Every week, I get a handful of newsletters from TFAnet, including one titled “This Week in National News and Events”. I’m not certain whether everyone gets this e-mail, or if it’s just those who opted in, but I like to believe it has a pretty wide readership. This particular newsletter typically contain links and brief descriptions on events ranging from info sessions about partner organizations, various interview prep sessions, application for various fellowships, etc. This week, there were four items on the agenda, and I was quite delighted and surprised to find that the first item on the newsletter was entitled: “Webinar: LGBTQ Issues and Creating a Safe Space for the Classroom”. TFA must have been really excited about hosting this webinar, since it was also the third and fourth item on the list (oops!). Here’s the blurb:
“As part of our Diversity programming this year, we are offering an introductory live webinar on LGBTQ issues and how to create a Safe Space for all students in the classroom. The webinar will be held on two separate dates: August 21st, 8:00 PM EST and August 29th, 8:00 PM EST.
All corps members are encouraged to attend (and staff are welcome too!). This webinar will provide practical examples to demonstrate how every teacher can create a safe and inclusive classroom. It will also include a panel discussion with current corps members and alumni who have worked to create inclusive learning environments in their classroom and in the broader school community.”
Now, it’s no secret that TFA values and celebrates diversity. As I was applying for the corps, however, it became apparent to me that TFA values a certain subset of diversity – racial and socioeconomic. This makes sense given that we teach in low-SES communities that are primarily african american and hispanic (gross generalization, I would know, I taught an 85% native hawaiian population after all). If you happen to have a physical or mental disability, belong to a religion that isn’t a subset of Christianity, identify as a gender that isn’t male or female, or (in my case) a sexual orientation that isn’t heterosexual, TFA certainly won’t discriminate against you, but the support system it has in place is, in my opinion, truly lacking.

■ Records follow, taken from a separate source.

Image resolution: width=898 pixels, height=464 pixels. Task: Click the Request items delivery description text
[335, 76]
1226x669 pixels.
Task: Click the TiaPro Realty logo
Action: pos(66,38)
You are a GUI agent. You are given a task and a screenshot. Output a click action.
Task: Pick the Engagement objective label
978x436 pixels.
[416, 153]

This may come as a surprise to some of you reading this, but you can still be fired in 29 states just for being gay. And the states read like a who’s-who list of the states that TFA places in. The number of states you can be fired for being transgender is even higher. Every year, TFA places countless LGBT CMs in schools where, if they choose to come out of the closet (or are outed against their will), they can be fired without cause. By saying nothing and offering no support system, TFA is making each one of these people choose between dedicating themselves completely to closing the achievement gap or living an honest life. Don’t Ask Don’t Tell may no longer exist in the military, but it still exists in the Mississippi Delta, New Orleans and Atlanta Corps, just to name a few.
I’ve never been very forward about my sexual orientation, but after I came out sophomore year of college, I didn’t exactly make my sexual orientation a secret either. Until I joined the Corps, that is – I went back in the closet for the two years that I taught because I wanted to be a good steward for the organization and I didn’t want to risk being let go because of my sexual orientation. A 2009 Gallup Poll found that 28% of Americans believe LGBT people should not be allowed to teach children. That may not sound like a lot, but when you’re working in a state where you can be fired for being gay, it only takes one parent to end your teaching career. I wish I knew whether it was a good idea to come out to students/families or the community and I wish I knew whether it was a good idea to come out to my principal, but I had no way of knowing since TFA never chose to discuss the topic, leaving me to come to my own conclusions and make my own battle plan.
What pains me most about this is that TFA is one of the most progressive organizations I know of. I don’t know the exact statistics on what % of TFA is LGBT, but given the sheer volume of gay men I know who have worked on TFA staff at some point or another, I have no doubt that TFA’s LGBT ratio far exceeds the national average. TFA’s national team is littered with employees who were once teachers and identify as LGBT. Surely I’m not the only LGBT alum who has a bad taste in his mouth over the lack of guidance and support I received as I struggled with whether or not to come out to my students. Surely TFA gets this kind of feedback all the time. I’m not asking the organization to take a public stance on gay marriage, I just think it would be prudent to provide additional support to LGBT CMs, or at least let us know whether or not TFA would support us if we were to come out and be fired from our placement. To this day I still have no idea what TFA would do in such a scenario, and given the lack of direction, I’m kind of scared to find out.
All this said, seeing TFA publicize a webinar on “LGBTQ Issues and Creating a Safe Space for the Classroom” three times on its national newsletter does fill me with some hope. Specifically, the fact that this newsletter doesn’t just cater to LGBT teachers, but is open to all Corps Members and Staff lets me know that TFA at the very least acknowledges that LGBT bullying is a major national issue and that all CMs need to be educated on ways to combat bullying and provide support for LGBT students. It’s great to see TFA with its finger on the pulse and sensitive to LGBT issues, but given the context, I hope this one small step is just the beginning of a larger movement of support and acceptance for those who are LGBT and want to close the achievement gap.